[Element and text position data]
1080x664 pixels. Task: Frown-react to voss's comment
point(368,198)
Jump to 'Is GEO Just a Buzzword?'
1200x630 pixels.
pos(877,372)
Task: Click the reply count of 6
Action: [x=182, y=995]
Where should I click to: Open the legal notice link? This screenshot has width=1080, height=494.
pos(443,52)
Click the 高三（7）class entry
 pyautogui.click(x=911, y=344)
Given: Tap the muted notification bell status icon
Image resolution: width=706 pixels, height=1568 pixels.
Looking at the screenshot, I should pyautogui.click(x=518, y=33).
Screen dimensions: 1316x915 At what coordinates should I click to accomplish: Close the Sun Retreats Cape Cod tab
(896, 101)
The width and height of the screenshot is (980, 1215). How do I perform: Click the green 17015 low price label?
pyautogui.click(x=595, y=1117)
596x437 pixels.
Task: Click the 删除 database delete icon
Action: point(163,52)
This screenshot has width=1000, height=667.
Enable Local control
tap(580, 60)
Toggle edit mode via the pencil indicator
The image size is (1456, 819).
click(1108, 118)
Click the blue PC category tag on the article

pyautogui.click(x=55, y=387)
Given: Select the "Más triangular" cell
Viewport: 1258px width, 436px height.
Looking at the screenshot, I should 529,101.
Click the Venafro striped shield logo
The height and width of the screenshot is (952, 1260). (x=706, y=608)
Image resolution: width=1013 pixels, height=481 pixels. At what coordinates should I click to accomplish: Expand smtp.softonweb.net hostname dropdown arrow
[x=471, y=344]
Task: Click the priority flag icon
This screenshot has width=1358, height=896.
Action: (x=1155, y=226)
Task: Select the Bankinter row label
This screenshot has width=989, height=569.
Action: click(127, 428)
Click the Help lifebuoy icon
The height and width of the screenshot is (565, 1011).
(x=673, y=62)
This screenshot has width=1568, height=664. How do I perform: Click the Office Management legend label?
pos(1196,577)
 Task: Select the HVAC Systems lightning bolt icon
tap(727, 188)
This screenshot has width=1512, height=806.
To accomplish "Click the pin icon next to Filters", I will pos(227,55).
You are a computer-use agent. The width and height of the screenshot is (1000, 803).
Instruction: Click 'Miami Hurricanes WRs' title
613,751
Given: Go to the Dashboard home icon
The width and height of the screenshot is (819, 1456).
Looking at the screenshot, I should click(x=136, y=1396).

→ **TO DO**
Copy all of the records above again, line for line, without changing anything.

→ **THE RESULT**
1080x664 pixels. Task: Frown-react to voss's comment
point(368,198)
Jump to 'Is GEO Just a Buzzword?'
1200x630 pixels.
pos(877,372)
Task: Click the reply count of 6
Action: [x=182, y=995]
Where should I click to: Open the legal notice link? This screenshot has width=1080, height=494.
pos(443,52)
Click the 高三（7）class entry
 pyautogui.click(x=911, y=344)
Given: Tap the muted notification bell status icon
Image resolution: width=706 pixels, height=1568 pixels.
Looking at the screenshot, I should pyautogui.click(x=518, y=33).
Screen dimensions: 1316x915 At what coordinates should I click to accomplish: Close the Sun Retreats Cape Cod tab
(896, 101)
The width and height of the screenshot is (980, 1215). How do I perform: Click the green 17015 low price label?
pyautogui.click(x=595, y=1117)
596x437 pixels.
Task: Click the 删除 database delete icon
Action: point(163,52)
This screenshot has width=1000, height=667.
Enable Local control
tap(580, 60)
Toggle edit mode via the pencil indicator
The image size is (1456, 819).
click(1108, 118)
Click the blue PC category tag on the article

pyautogui.click(x=55, y=387)
Given: Select the "Más triangular" cell
Viewport: 1258px width, 436px height.
Looking at the screenshot, I should 529,101.
Click the Venafro striped shield logo
The height and width of the screenshot is (952, 1260). (x=706, y=608)
Image resolution: width=1013 pixels, height=481 pixels. At what coordinates should I click to accomplish: Expand smtp.softonweb.net hostname dropdown arrow
[x=471, y=344]
Task: Click the priority flag icon
This screenshot has width=1358, height=896.
Action: (x=1155, y=226)
Task: Select the Bankinter row label
This screenshot has width=989, height=569.
Action: click(127, 428)
Click the Help lifebuoy icon
The height and width of the screenshot is (565, 1011).
(x=673, y=62)
This screenshot has width=1568, height=664. How do I perform: Click the Office Management legend label?
pos(1196,577)
 Task: Select the HVAC Systems lightning bolt icon
tap(727, 188)
This screenshot has width=1512, height=806.
To accomplish "Click the pin icon next to Filters", I will pos(227,55).
You are a computer-use agent. The width and height of the screenshot is (1000, 803).
Instruction: Click 'Miami Hurricanes WRs' title
613,751
Given: Go to the Dashboard home icon
The width and height of the screenshot is (819, 1456).
Looking at the screenshot, I should click(x=136, y=1396).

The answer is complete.